= Andrew Stahl (artist) =

British painter (1954–2024)

Andrew Michael Stahl (1954 – 14 October 2024) was a British painter who lived and worked in the United Kingdom. Known for his large figurative paintings, he was a Professor of Fine Art and Head of Undergraduate Painting at the Slade School of Fine Art.

==Biography==
Stahl was born in London in 1954. In 1979, he won the Abbey Major Scholarship and spent two years at The British School at Rome. He then returned to the UK for his first solo show in London at the Arts Council-funded AIR Gallery in 1981. Since then, his works have been shown widely and internationally.

In 2000, Stahl attended a British Council funded residency at Chiang Mai University. Much of his later work reflects on travels to Japan and Thailand, addressing the conflation of time, space, and cultures that long-haul travels bring. His paintings approach cultural differences and connections using pictorial language, imagination and figuration. This was underpinned by a further series of residencies in Thailand, plus residencies in Australia (Sydney) and China (Guangzhou).

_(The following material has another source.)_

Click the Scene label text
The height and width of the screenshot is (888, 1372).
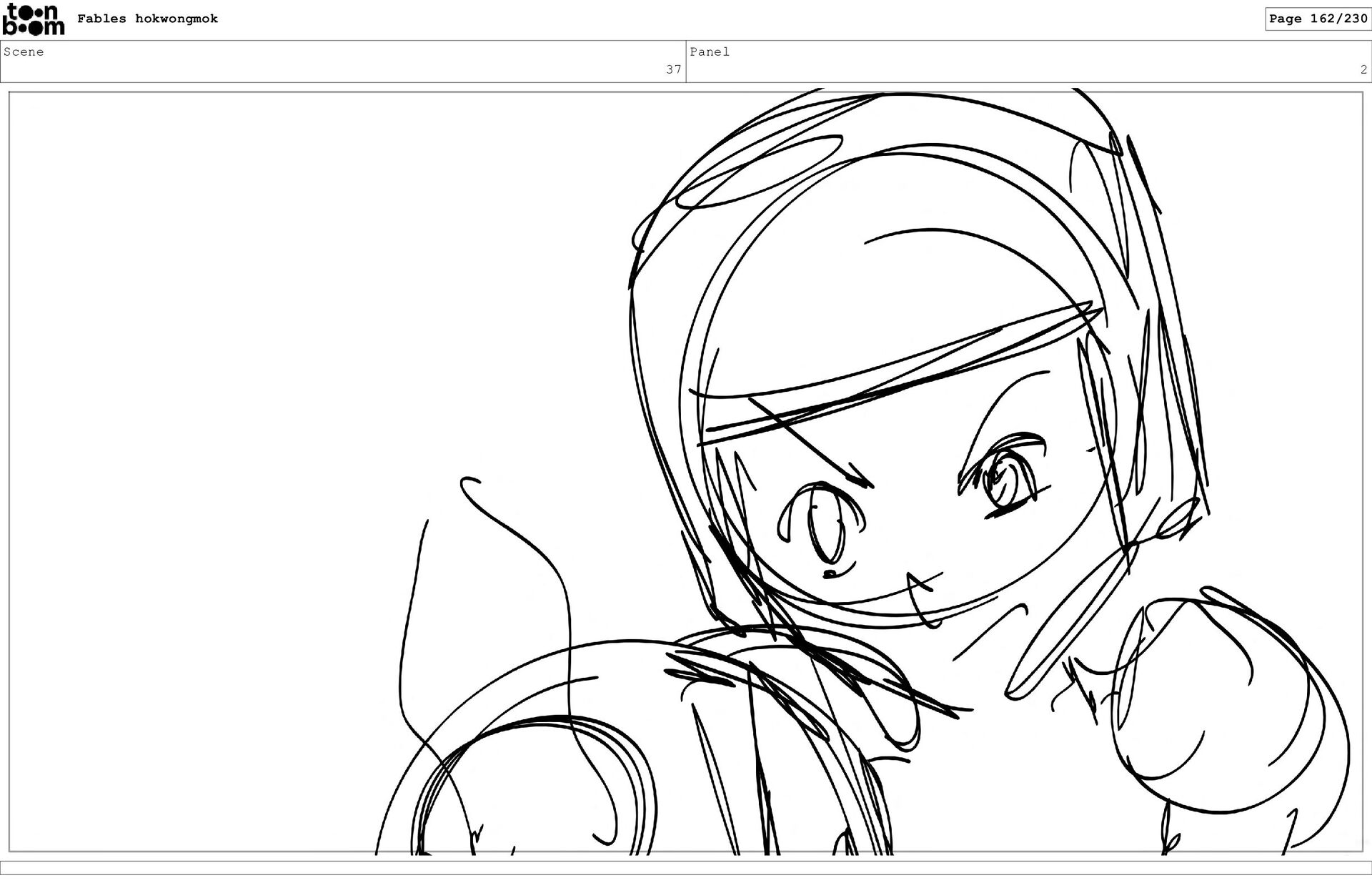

Later solo shows were hosted at locations such as Robert Steele Gallery, New York City and Matthew Bown Gallery, London, 2007; as well as Anywhere Anytime Anyhow, Ardel Gallery Bangkok 2009. New Paintings, Robert Steele Gallery, New York, 2010 was a two-person show with Panya Vijinthanasarn hosted in 2014 at Thavibu Gallery Bangkok. Group shows included the British Council show Monologue/Dialogue featuring artists from the UK and Thailand, Part 1 in Bangkok, 2006 and Part 2 in London, 2008; Stew, Artspace, London, 2008; Same as it ever was, University of the Arts, London, 2008; Painting of the 80s, Matthew Bown Gallerie, Berlin, 2009 and Select, Peppercannister Gallery, Dublin, 2010. In June 2014, being interested in transcultural interaction, Stahl both curated and participated in Monologue/Dialogue 3 Fragility and Monumentality, a group show at the BACC in Bangkok, Thailand of 12 British and Thai Artists funded by the British Council and the Thai Ministry of Culture.

Stahl died after a long illness on 14 October 2024.